{Reference Type}: Journal Article {Title}: External validation of the computer aided risk scoring system in predicting in-hospital mortality following emergency medical admissions. {Author}: Kingsley V;Fox L;Simm D;Martin GP;Thompson W;Faisal M; {Journal}: Int J Med Inform {Volume}: 188 {Issue}: 0 {Year}: 2024 Aug 18 {Factor}: 4.73 {DOI}: 10.1016/j.ijmedinf.2024.105497 {Abstract}: BACKGROUND: Clinical prediction models have the potential to improve the quality of care and enhance patient safety outcomes. A Computer-aided Risk Scoring system (CARSS) was previously developed to predict in-hospital mortality following emergency admissions based on routinely collected blood tests and vitals. We aimed to externally validate the CARSS model.

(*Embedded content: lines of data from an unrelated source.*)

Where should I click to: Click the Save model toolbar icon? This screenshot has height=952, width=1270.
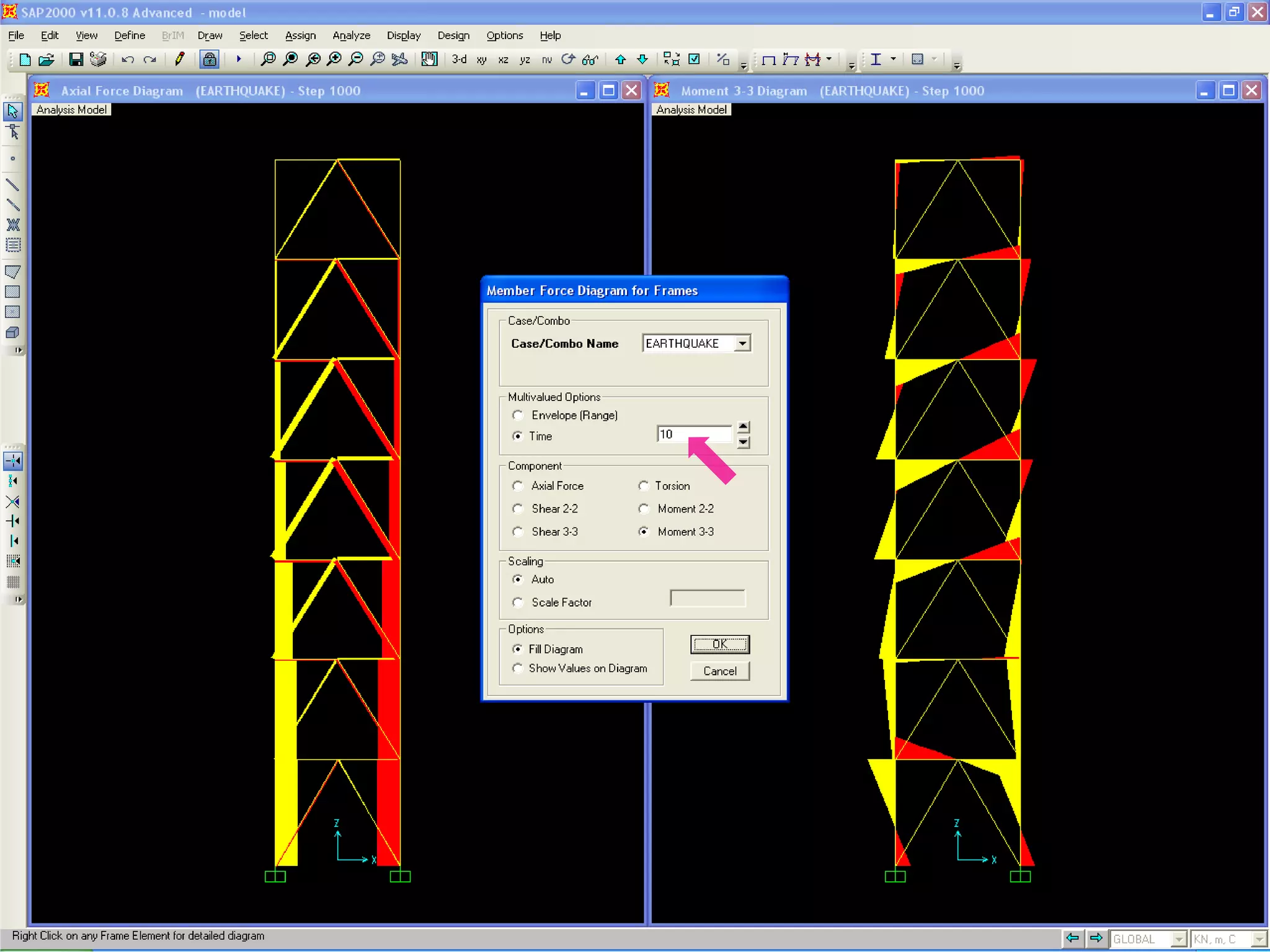click(x=76, y=60)
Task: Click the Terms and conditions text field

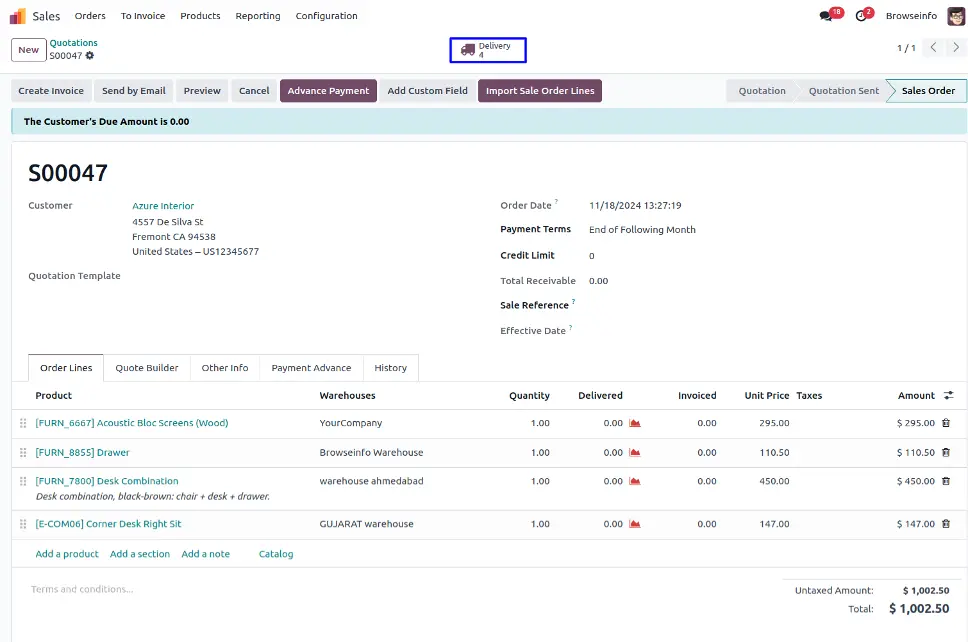Action: pos(82,589)
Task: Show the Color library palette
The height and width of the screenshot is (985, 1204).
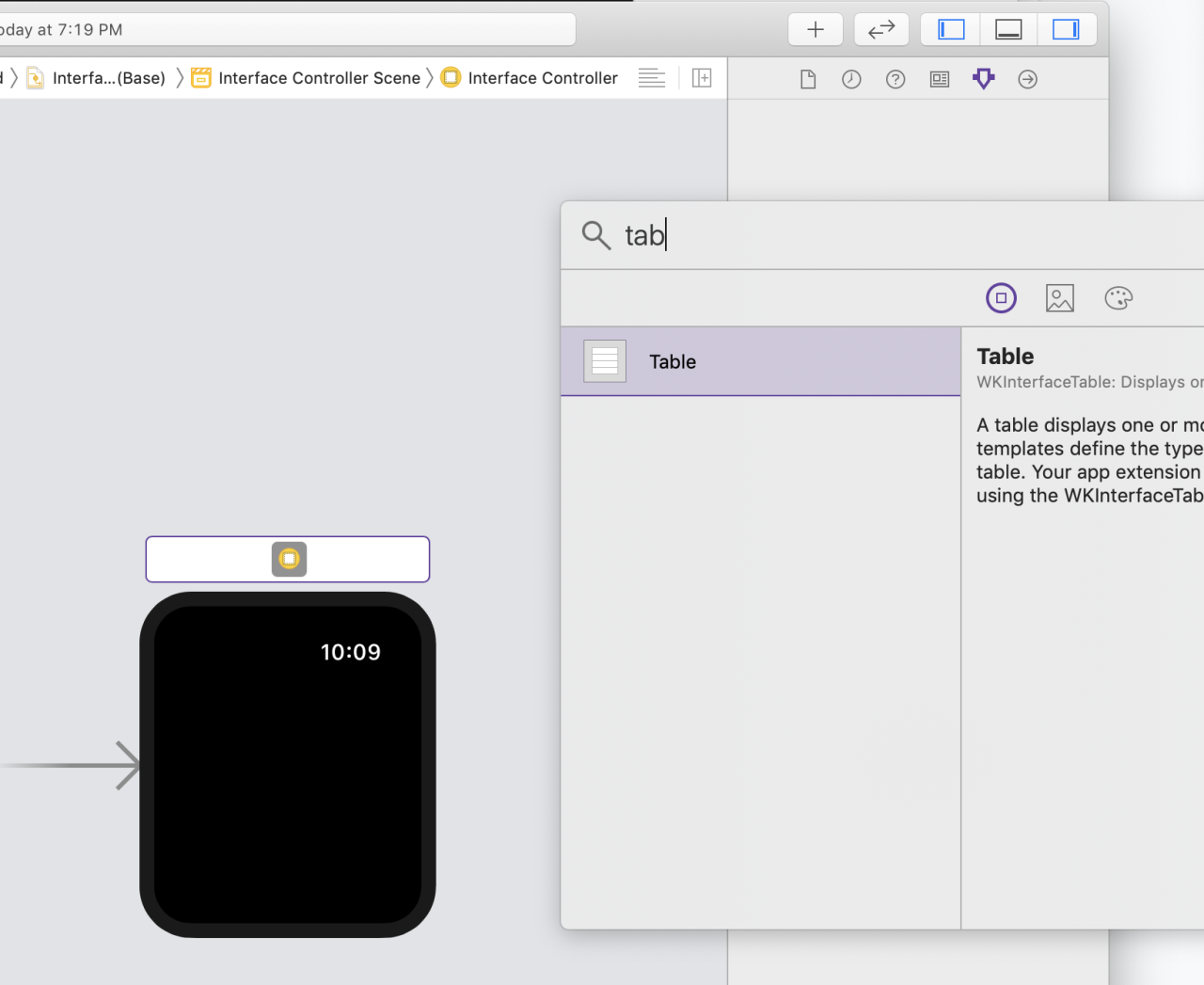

METHODS: In this retrospective external validation study, we considered all adult (≥18 years) emergency medical admissions discharged between 11/11/2020 and 11/11/2022 from The Rotherham Foundation Trust (TRFT), UK. We assessed the predictive performance of the CARSS model based on its discriminative (c-statistic) and calibration characteristics (calibration slope and calibration plots).
RESULTS: Out of 32,774 admissions, 20,422 (62.3 %) admissions were included. The TRFT sample had similar demographic characteristics to the development sample but had higher mortality (6.1 % versus 5.7 %). The CARSS model demonstrated good discrimination (c-statistic 0.87 [95 % CI 0.86-0.88]) and good calibration to the TRFT dataset (slope = 1.03 [95 % CI 0.98-1.08] intercept = 0 [95 % CI -0.06-0.07]) after re-calibrating for differences in baseline mortality (intercept = 0.96 [95 % CI 0.90-1.03] before re-calibration).
CONCLUSIONS: In summary, the CARSS model is externally validated after correcting the baseline risk of death between development and validation datasets. External validation of the CARSS model showed that it under-predicted in-hospital mortality. Re-calibration of this model showed adequate performance in the TRFT dataset.